Friday, June 17, 2011

Aku, Kamu dan Hujan


Hujan turun dengan begitu lebatnya. Suara petir menggelegar. Seolah ingin menyambar dan menghancurkan apapun yang di lewatinya. Namun aku tidak mempedulikan semua itu. Aku terus berlari di antara rinai hujan. Aku tidak peduli dengan bajuku yang sudah basah kuyup. Air mataku tak tampak lagi karena membaur dengan derasnya hujan.
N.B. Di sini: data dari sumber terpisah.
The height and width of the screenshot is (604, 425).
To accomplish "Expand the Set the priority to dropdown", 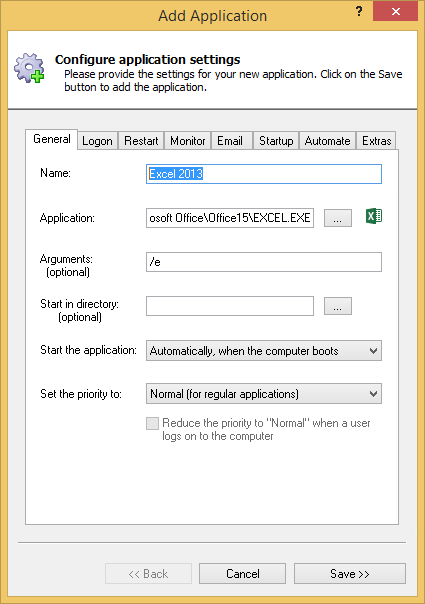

Hatiku sakit, hatiku perih.
Kata-kata putus yang di lontarkan Iwan sungguh sangat menusuk hatiku. Suara itu bagai petir terdengar di telingaku, menghacurkan hatiku. Lima tahun aku dan dia menjalin hubungan. Pernikahan sudah kami rencanakan untuk tahun yang akan datang. Tapi tiba tiba dia memutuskan hubungan ini hanya gara gara gadis lain yang baru dia kenal. Sungguh semua diluar dugaanku. Menyakitkan. Aku masih tidak percaya iwan melakukan hal itu terhadapku.
Aku terus menyusuri jalanan sepi menuju rumah. Meski cukup jauh aku tak peduli. Hujan seolah mengerti panasnya hatiku penuh emosi, hingga derasnya seolah ingin memadamkan bara yang ada.
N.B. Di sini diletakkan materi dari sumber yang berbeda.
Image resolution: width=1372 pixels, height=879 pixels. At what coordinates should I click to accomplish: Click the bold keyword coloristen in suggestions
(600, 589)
Langkahku tiba tiba terhenti. Hujan ku rasakan tidak lagi menerpa tubuhku. Seseorang telah melindungiku dari hujan dengan Jaket yang di milikinya.
“Hey, gadis bodo kok maen hujan-hujanan sich, kalau tersambar petir bagaimana coba.” Suara orang tak ku kenal membuat langkahku terhenti dan mengagetkanku.
“Eh…kamu siapa sih? Sembarangan ngatain orang bodo.” Jawabku dengan kesal
“Gimana mau di sebut gadis pintar dan smart, sudah tahu hujan deras begini malah jalan sendirian. Emang masa kecil belum pernah maen hujan hujanan” timpal cowok itu ngeles.
“Apa pedulimu”
“Tentu saja aku peduli, akukan cowok yang tahu bahwa aku harus melindungi seorang cewek”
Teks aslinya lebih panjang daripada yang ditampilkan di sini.